[Start of Attachment]
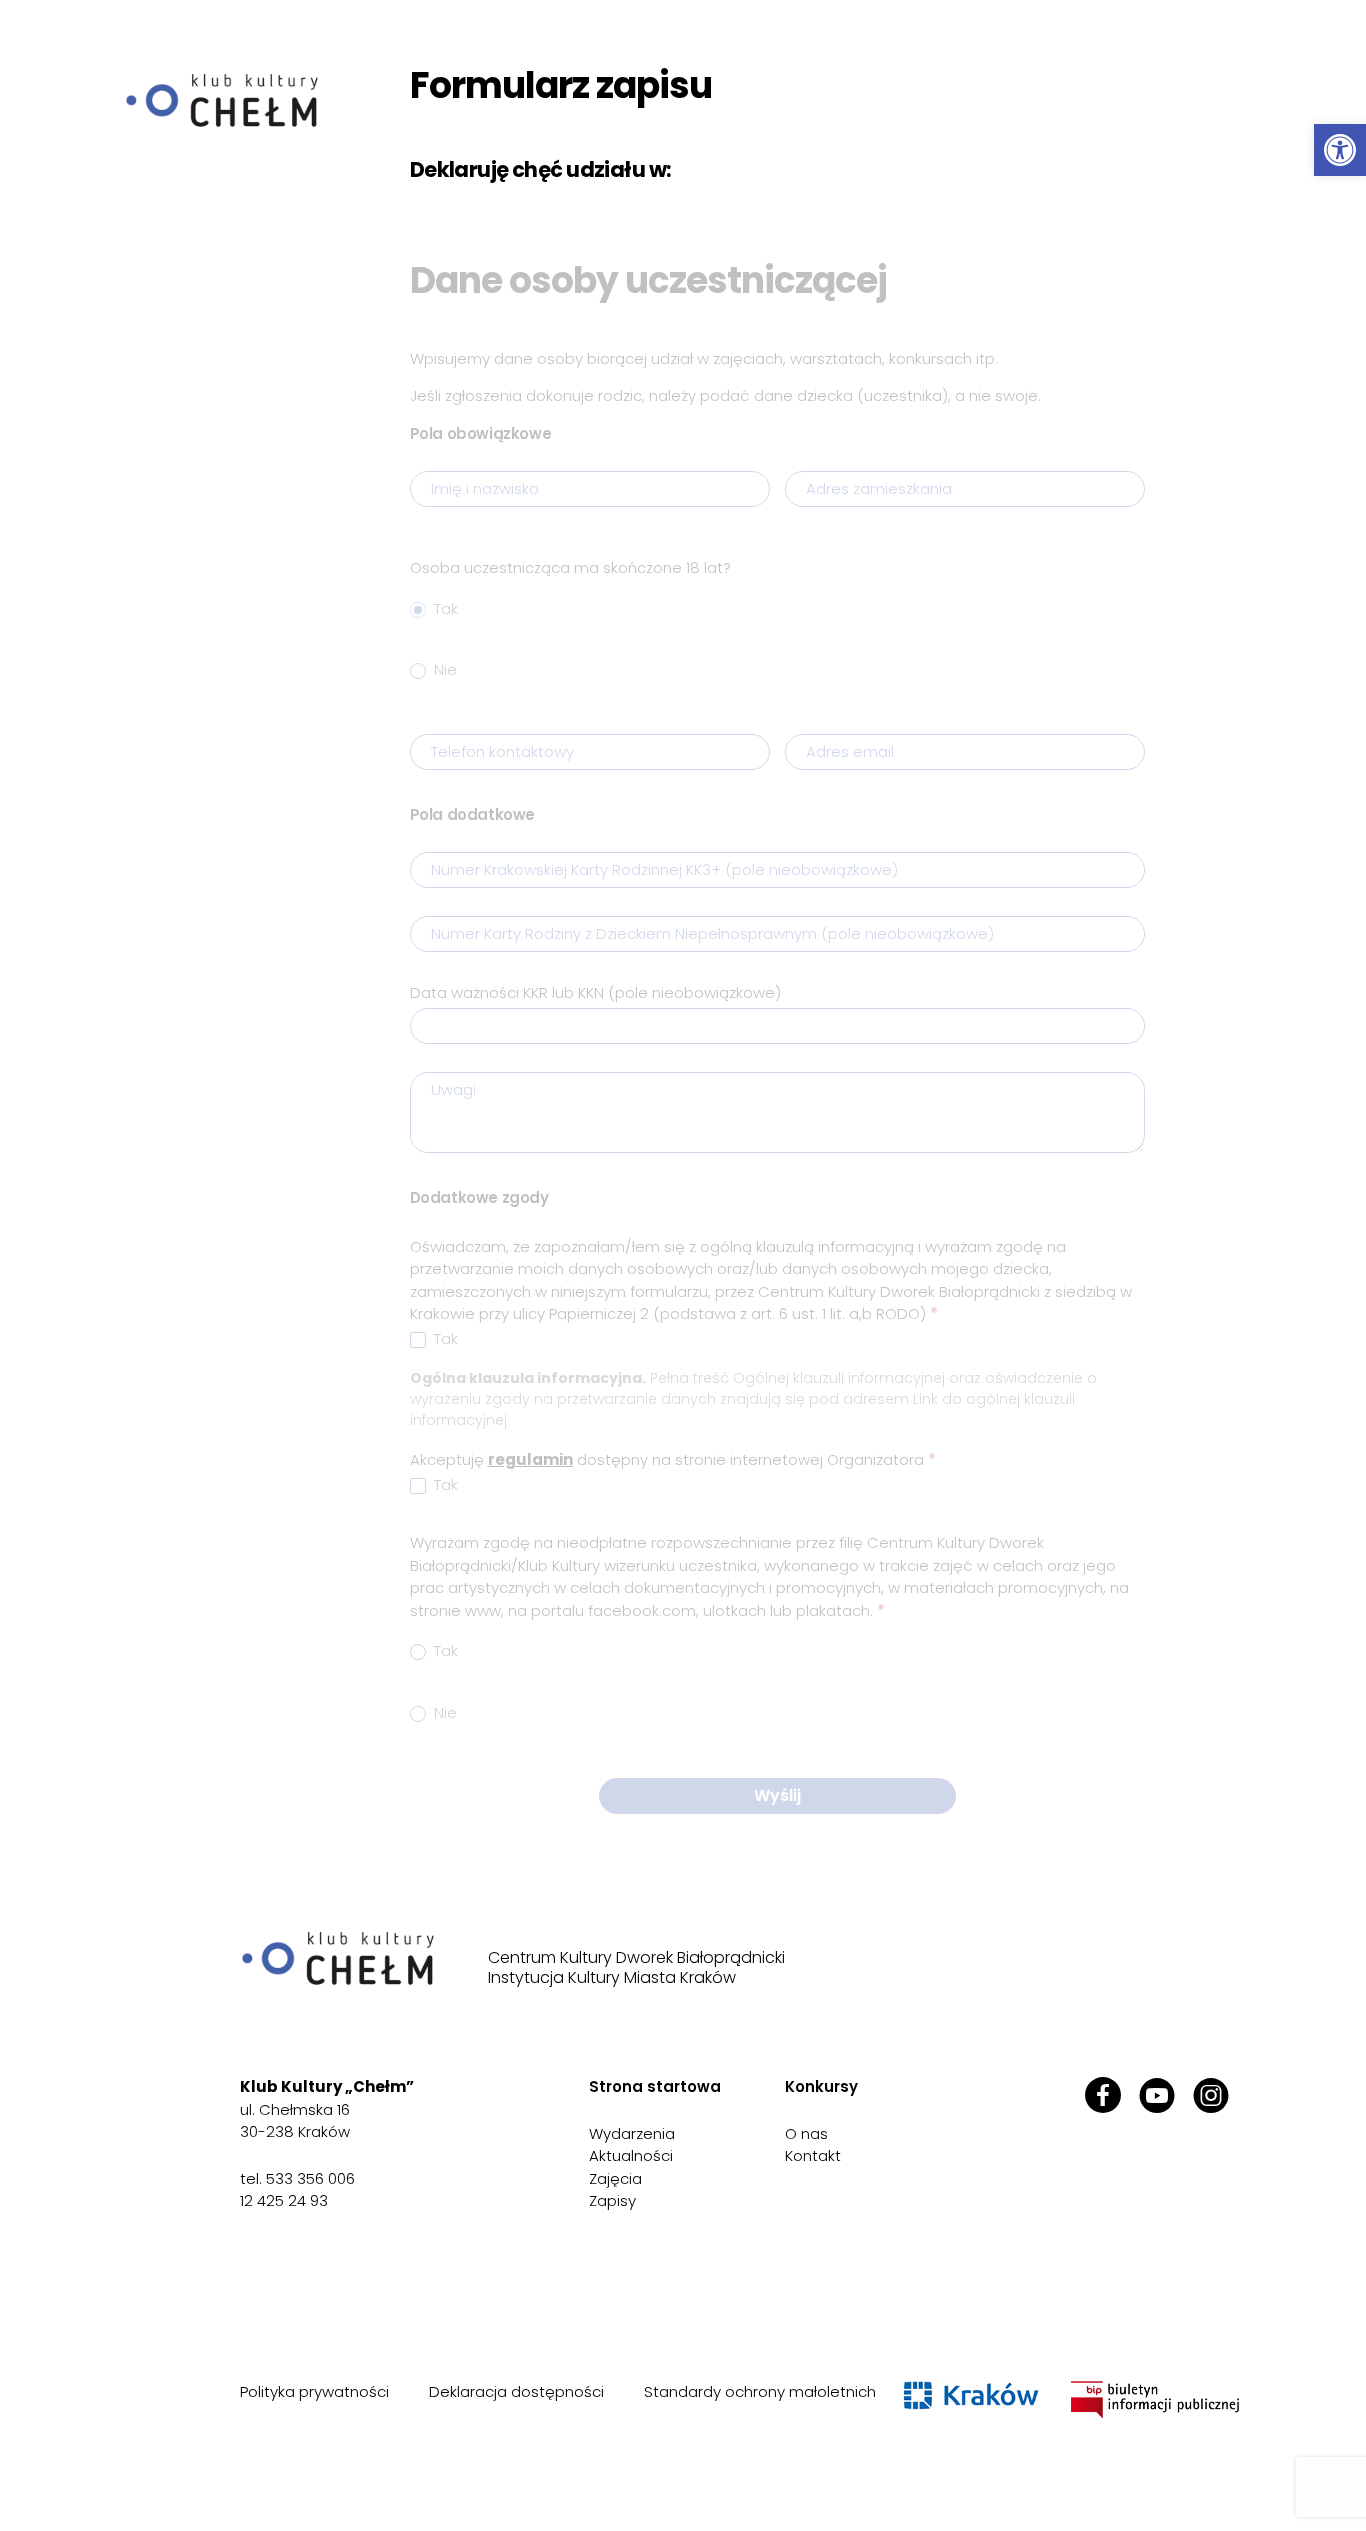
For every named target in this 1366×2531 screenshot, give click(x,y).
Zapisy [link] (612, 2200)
[End of Attachment]
[Start of Attachment]
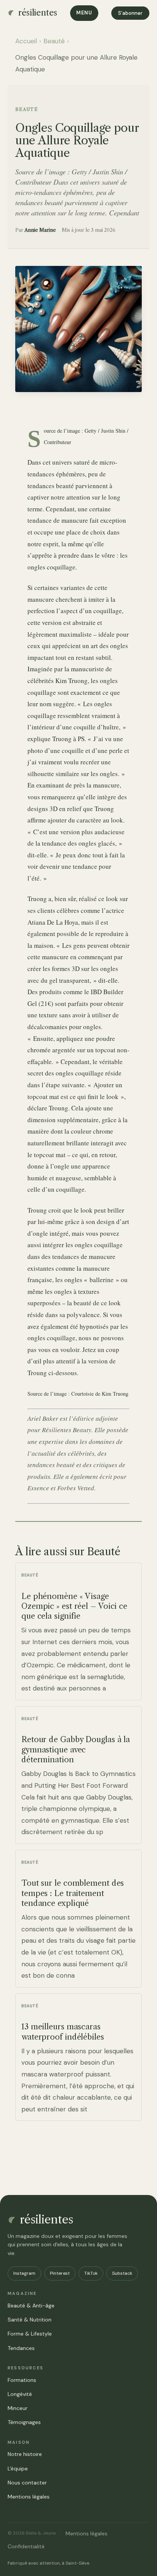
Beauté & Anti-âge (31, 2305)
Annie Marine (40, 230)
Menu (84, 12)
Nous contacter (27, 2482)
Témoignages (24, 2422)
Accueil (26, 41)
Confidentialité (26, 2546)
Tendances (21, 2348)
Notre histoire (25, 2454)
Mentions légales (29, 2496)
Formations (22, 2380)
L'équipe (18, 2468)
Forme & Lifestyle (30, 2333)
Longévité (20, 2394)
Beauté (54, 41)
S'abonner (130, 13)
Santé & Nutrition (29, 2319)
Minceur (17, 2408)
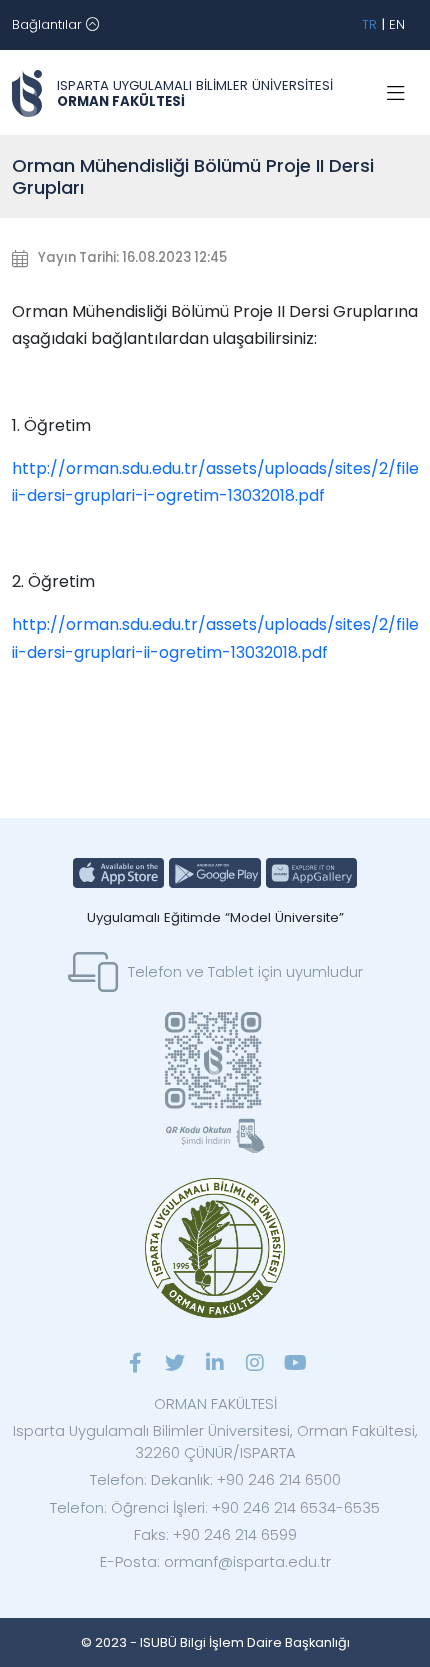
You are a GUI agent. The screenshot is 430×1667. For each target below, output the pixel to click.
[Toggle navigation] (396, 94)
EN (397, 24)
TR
[End of Attachment]
[Start of Attachment]
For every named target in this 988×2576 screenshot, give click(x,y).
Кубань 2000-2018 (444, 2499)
[End of Attachment]
The response should hold exactly the lines starting at the line with "For every named target in this 1366×2531" and ending at the line with "Zapisy [link] (612, 2200)", and no other line of the material above.

* [Task result]:
For every named target in this 1366×2531 screenshot, give click(x,y).
Zapisy [link] (612, 2200)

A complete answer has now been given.